Название: The Secret of Orchard Cottage: The feel-good number one bestseller
Автор: Alex Brown
Издательство: HarperCollins
Жанр: Современные любовные романы
isbn: 9780007597444
isbn:
April’s blue Beetle bounced around the corner of the pot-holed country lane, the top of her head very nearly making contact with the little lever that opened the sunroof. She slammed her right foot on the brake, just in time! Gripping the steering wheel, April held her breath as a resplendent gingery-brown feathered hen dawdled across in front of the car followed by a row of fluffy yellow chicks.

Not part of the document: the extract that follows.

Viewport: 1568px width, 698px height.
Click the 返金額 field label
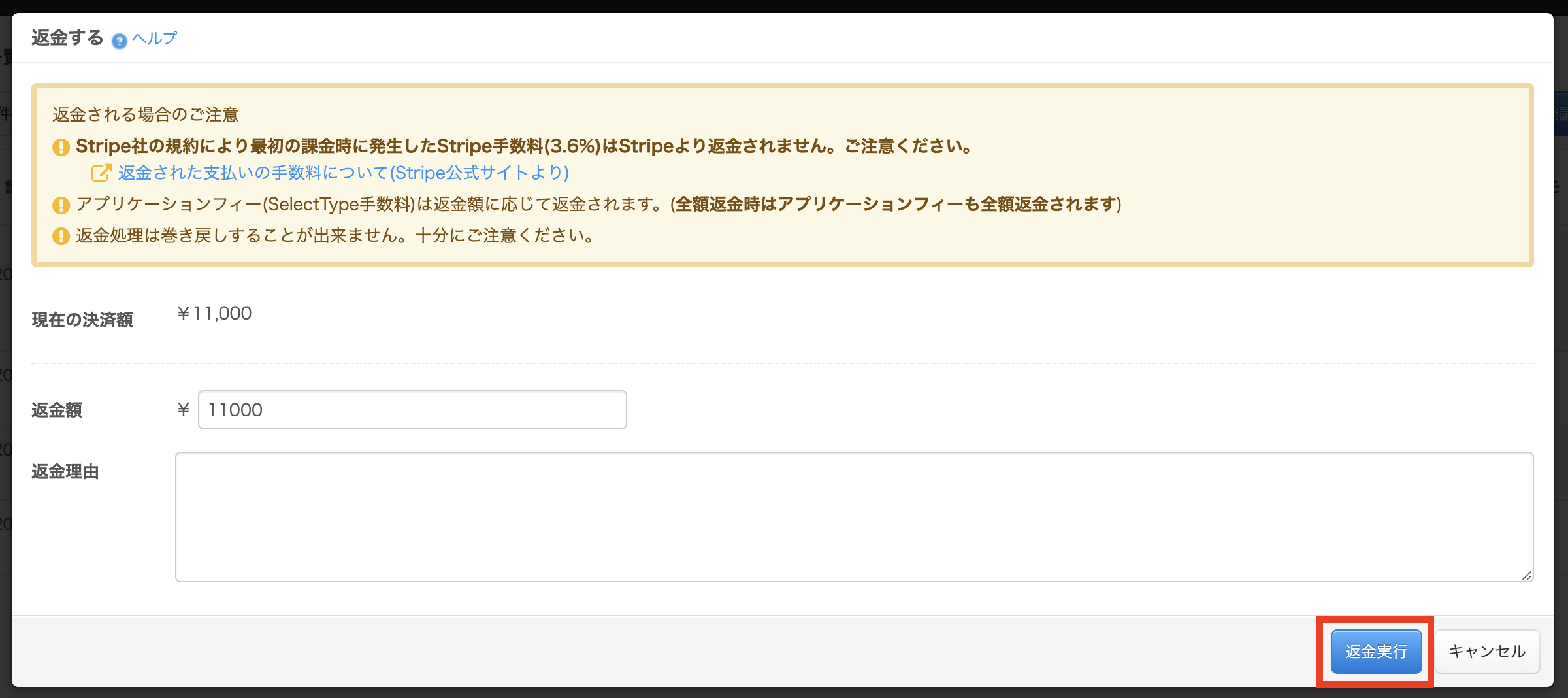[57, 410]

‘Awww, so sweet,’ April said to herself, before picking up the concertinaed paper map nestled next to Gray’s trug of roses on the passenger seat beside her. Nancy had said it would be a shame for April not to bring the flowers with her, as she was on nights for the rest of the week so would most likely forget to water them and they’d end up dying from dehydration. So April had loaded them into the car along with a lovely bunch of late blooming pastel-pink peonies picked earlier this morning from the back garden, and a tin containing a magnificent cherry madeira cake, with the perfect crack running across the top, for Great Aunt Edie. April had remembered that madeira cake was Edie’s favourite so had baked one last night especially, using a recipe from The Great British Bake Off book that Nancy had kindly surprised her with for her birthday. And everyone loved peonies.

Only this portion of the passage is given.